La Presse Anarchiste

La répression de Barcelone

Donc le 23 juil­let, les organ­i­sa­tions ouvrières de Barcelone résolurent de proclamer la grève générale dans toutes les grandes villes d’Es­pagne, afin d’en­traver la mobil­i­sa­tion des troupes, et de per­me­t­tre aux paysans de se soulever à leur tour con­tre une guerre impopulaire.

Seule­ment, pour faire une grève générale, il ne suf­fit pas de la décréter, il faut l’or­gan­is­er. Il n’est pas néces­saire que l’im­mense majorité de la classe ouvrière soit embri­gadée d’a­vance dans des syn­di­cats ou des par­tis poli­tiques nom­breux : il suf­fit qu’elle se sente lésée dans ses intérêts vitaux par une mal­adresse du gou­verne­ment et que, prise entre deux maux, une guerre absurde et une révolte facile, elle se décide d’in­stinct pour la révolte.

Mais alors pour que le mou­ve­ment soit général et rapi­de, il faut qu’elle trou­ve dans chaque ville un cen­tre de ral­liement, des mil­i­tants con­nus qui don­nent l’im­pul­sion, bref, comme on dit dans l’ar­mée, des cadres1Il n’est même pas néces­saire que les mil­i­tants qui for­ment ces cadres pro­fessent les mêmes idées poli­tiques ou sociales que la majorité qu’ils entraînent.
Lors du lock-out de Fougères, sur 12.000 ouvri­ers 1.200 seule­ment étaient syn­diqués, et 400 seule­ment votaient pour un can­di­dat social­iste. Et pour­tant quand le lock-out fut proclamé, on vit ces 7.000 bre­tons catholiques et électeurs pro­gres­sistes se laiss­er con­duire seule­ment par des ora­teurs social­istes et syn­di­cal­istes et chanter l’In­ter­na­tionale (quoique pro­gres­sistes !) comme un défi aux patrons. L’ex­ci­ta­tion de la lutte porte ain­si rapi­de­ment les foules les plus mod­érées vers les par­tis les plus avancés. Les mil­i­tants doivent savoir en prof­iter. Mais ils ne doivent pas per­dre de vue que cette exci­ta­tion est pas­sagère, et tombera avec la fin de la crise.

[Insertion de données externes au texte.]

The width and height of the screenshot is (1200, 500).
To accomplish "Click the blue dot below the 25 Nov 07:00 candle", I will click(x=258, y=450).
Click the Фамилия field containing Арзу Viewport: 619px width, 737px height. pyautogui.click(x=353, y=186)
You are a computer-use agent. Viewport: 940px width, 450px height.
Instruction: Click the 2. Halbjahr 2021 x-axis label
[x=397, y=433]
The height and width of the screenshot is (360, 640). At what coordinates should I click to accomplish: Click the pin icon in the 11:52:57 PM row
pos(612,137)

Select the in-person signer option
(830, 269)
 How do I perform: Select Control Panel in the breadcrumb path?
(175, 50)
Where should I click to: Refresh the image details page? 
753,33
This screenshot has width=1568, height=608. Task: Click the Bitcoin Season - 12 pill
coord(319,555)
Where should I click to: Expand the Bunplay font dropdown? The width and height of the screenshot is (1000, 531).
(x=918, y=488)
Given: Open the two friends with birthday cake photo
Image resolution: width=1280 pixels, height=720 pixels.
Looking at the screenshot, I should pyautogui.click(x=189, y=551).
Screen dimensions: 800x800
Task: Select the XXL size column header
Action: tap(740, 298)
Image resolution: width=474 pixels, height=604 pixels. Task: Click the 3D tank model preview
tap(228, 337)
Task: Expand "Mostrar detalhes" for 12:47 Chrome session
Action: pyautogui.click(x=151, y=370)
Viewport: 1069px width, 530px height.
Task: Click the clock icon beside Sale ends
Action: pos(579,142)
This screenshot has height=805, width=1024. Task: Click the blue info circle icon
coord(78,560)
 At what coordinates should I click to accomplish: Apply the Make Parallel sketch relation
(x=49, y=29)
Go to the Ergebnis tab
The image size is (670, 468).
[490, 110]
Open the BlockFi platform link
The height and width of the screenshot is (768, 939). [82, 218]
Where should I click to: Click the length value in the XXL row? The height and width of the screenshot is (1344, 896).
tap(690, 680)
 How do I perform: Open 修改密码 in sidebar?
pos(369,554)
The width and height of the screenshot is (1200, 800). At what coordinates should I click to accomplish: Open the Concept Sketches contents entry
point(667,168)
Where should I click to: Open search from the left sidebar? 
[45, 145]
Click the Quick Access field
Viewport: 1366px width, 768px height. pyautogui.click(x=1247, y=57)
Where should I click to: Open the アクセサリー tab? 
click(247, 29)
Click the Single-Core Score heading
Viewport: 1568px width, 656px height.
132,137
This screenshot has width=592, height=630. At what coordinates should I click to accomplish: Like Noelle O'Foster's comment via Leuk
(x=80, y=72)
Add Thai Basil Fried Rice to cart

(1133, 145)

Les ouvri­ers barcelon­ais avaient à leur dis­po­si­tion deux sortes de cadres : les par­tis poli­tiques et les syn­di­cats. Ils s’adressèrent d’abord aux premiers.

Le mou­ve­ment libéral est assez vif en Espagne, surtout dans les villes ; il a à la Cham­bre de nom­breux représentants.

Mal­heureuse­ment, il s’est pro­duit au-delà des Pyrénées le même malen­ten­du qu’en bien d’autres pays : les députés de l’op­po­si­tion, dans les meet­ings, à la tri­bune expri­ment, par­fois même avec élo­quence, les aspi­ra­tions pop­u­laires. Mais dans les couloirs, dans les com­mis­sions, ils sont oblig­és de compter avec le pou­voir. La faveur des foules est insta­ble ; elle ne se main­tient qu’à l’aide de menues faveurs admin­is­tra­tives : con­gés mil­i­taires, bours­es, sub­ven­tions divers­es habile­ment dis­tribués. Un préfet petit aider beau­coup même un can­di­dat de l’op­po­si­tion ; il peut lui nuire plus encore. Et c’est ain­si qu’en tous les pays, les chefs des par­tis les plus « avancés » devi­en­nent à la longue inévitable­ment d’ex­cel­lents « hommes de gouvernement ».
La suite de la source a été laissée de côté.